EXERCISE PASSAGE:

*** Begin section ***

On May 31, 1905, a collision during one of these races between Dalles City and the Spencer generated substantial litigation. Dalles City was struck by the Charles R. Spencer while the Spencer was trying to overtake Dalles City. As a result, Dalles City suffered serious and disabling mechanical damage. The opinion of the court describes the fierce commercial competition which was the occasion for the race on that date:

The boats were plying between Portland and The Dalles, and belonged to opposition lines which were aggressively competing for the passenger business of the two terminal cities and intermediate points along the Willamette and Columbia rivers. The first to arrive at any place along the route where passengers were received secured the larger part of the business, and, both boats being scheduled to leave Portland at the same hour, speed became an important consideration. The Charles R. Spencer was the larger, more powerful, and swifter craft, and, with equal opportunity, could outstrip her rival. Upon the morning in question, they left the Portland clocks at about 7 o'clock, the Dalles City passing out through the drawbridges a few hundred feet ahead of the Charles R. Spencer. A struggle at once began, the Charles R. Spencer seeking by her superior speed to pass her competitor, and the Dalles City to maintain the advantage that she had secured in making the start. The Dalles City was apparently under a full head of Steam, and moved at the rate of 17 or 18 miles an hour. The Charles R. Spencer, necessarily following practically the same course, pushed close up in her wake, and two or three times essayed to pass, but without avail. Here arises the first substantial conflict in the testimony. Upon behalf of the Charles R. Spencer it is charged that her failures to pass were due to the "jockeying" maneuvers of the Dalles City in swinging across her course from time to time, and thus crowding her out.

In November 1905, the Spencer, Dalles City, and Telephone all cast off lines at once in Portland, and headed downriver for Astoria. As each vessel raced down the Willamette at high speed, they threw up a wake which rocked and damaged large ships moored alongside piers, which resulted in the captains of the steamboats each being fined $50, a considerable sum for the time.

== Freight work ==
In September 1906, Spencer began transporting wheat from inland Oregon and Washington in cooperation with the Open River Navigation Company. The boats of the Open River company would pick up the wheat on points on the river above Celilo, bring the wheat down to Celilo, where it would be loaded on the portage railway that ran along the river to a point above the Dalles, where the wheat would be loaded onto the Spencer to be brought down to tidewater at Portland, transiting the Cascade Locks en route. Another source states that Spencer was taken over by the Open River company.

== Later career ==
The rising automobile business took away Spencers main routes, and in 1911 the vessel was rebuilt and renamed Monarch.

Spencer was transferred to California in 1914. One of Spencers early captains was Edgar E. Bateman (1856–1949).

*** End section ***

[Stored data entries]
*** Begin section ***

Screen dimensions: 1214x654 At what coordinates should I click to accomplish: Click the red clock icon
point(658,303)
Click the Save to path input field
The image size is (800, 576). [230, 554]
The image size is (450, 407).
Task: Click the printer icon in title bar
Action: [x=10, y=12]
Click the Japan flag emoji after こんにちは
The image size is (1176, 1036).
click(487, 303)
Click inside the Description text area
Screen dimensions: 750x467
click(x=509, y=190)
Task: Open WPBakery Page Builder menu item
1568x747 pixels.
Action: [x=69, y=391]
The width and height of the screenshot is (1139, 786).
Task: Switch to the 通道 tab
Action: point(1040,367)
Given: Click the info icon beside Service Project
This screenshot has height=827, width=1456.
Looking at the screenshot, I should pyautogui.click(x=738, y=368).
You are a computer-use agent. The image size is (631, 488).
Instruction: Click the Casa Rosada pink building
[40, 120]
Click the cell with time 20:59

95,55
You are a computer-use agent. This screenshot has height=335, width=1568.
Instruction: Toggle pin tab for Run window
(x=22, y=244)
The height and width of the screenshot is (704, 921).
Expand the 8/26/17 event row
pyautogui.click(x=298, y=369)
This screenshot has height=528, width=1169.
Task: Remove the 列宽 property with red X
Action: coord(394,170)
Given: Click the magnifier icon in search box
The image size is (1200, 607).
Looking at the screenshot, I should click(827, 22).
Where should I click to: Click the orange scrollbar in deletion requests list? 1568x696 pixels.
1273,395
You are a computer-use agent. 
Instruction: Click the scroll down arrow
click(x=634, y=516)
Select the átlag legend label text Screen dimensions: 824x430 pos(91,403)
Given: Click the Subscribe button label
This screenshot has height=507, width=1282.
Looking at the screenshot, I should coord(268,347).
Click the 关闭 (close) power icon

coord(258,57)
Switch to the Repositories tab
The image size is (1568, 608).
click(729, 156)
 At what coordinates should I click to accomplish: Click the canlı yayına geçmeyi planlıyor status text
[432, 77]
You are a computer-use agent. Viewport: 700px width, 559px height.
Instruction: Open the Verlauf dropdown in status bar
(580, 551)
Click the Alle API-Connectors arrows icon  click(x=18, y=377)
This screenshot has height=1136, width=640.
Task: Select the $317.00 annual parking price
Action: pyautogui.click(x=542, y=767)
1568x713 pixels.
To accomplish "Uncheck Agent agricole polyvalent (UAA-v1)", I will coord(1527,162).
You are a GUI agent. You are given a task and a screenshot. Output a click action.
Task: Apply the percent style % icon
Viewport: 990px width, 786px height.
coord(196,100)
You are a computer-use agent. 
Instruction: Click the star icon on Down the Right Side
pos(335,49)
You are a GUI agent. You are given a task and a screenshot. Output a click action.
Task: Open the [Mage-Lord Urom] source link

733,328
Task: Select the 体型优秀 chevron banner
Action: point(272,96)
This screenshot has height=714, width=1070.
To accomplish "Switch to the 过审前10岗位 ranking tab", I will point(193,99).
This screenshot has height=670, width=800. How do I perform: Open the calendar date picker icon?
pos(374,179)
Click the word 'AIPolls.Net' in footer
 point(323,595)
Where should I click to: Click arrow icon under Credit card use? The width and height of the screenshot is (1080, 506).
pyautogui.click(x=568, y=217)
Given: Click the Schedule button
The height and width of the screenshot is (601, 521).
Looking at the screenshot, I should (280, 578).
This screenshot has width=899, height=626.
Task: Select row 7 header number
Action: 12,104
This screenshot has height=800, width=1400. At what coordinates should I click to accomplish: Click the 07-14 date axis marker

*** End section ***

WORK REQUEST:
In the steamboat passage, please give the stretch from "In November 1905, the" through "for the time." again, switching "high speed" to "full speed".

RESPONSE TO THE EXERCISE:
In November 1905, the Spencer, Dalles City, and Telephone all cast off lines at once in Portland, and headed downriver for Astoria. As each vessel raced down the Willamette at full speed, they threw up a wake which rocked and damaged large ships moored alongside piers, which resulted in the captains of the steamboats each being fined $50, a considerable sum for the time.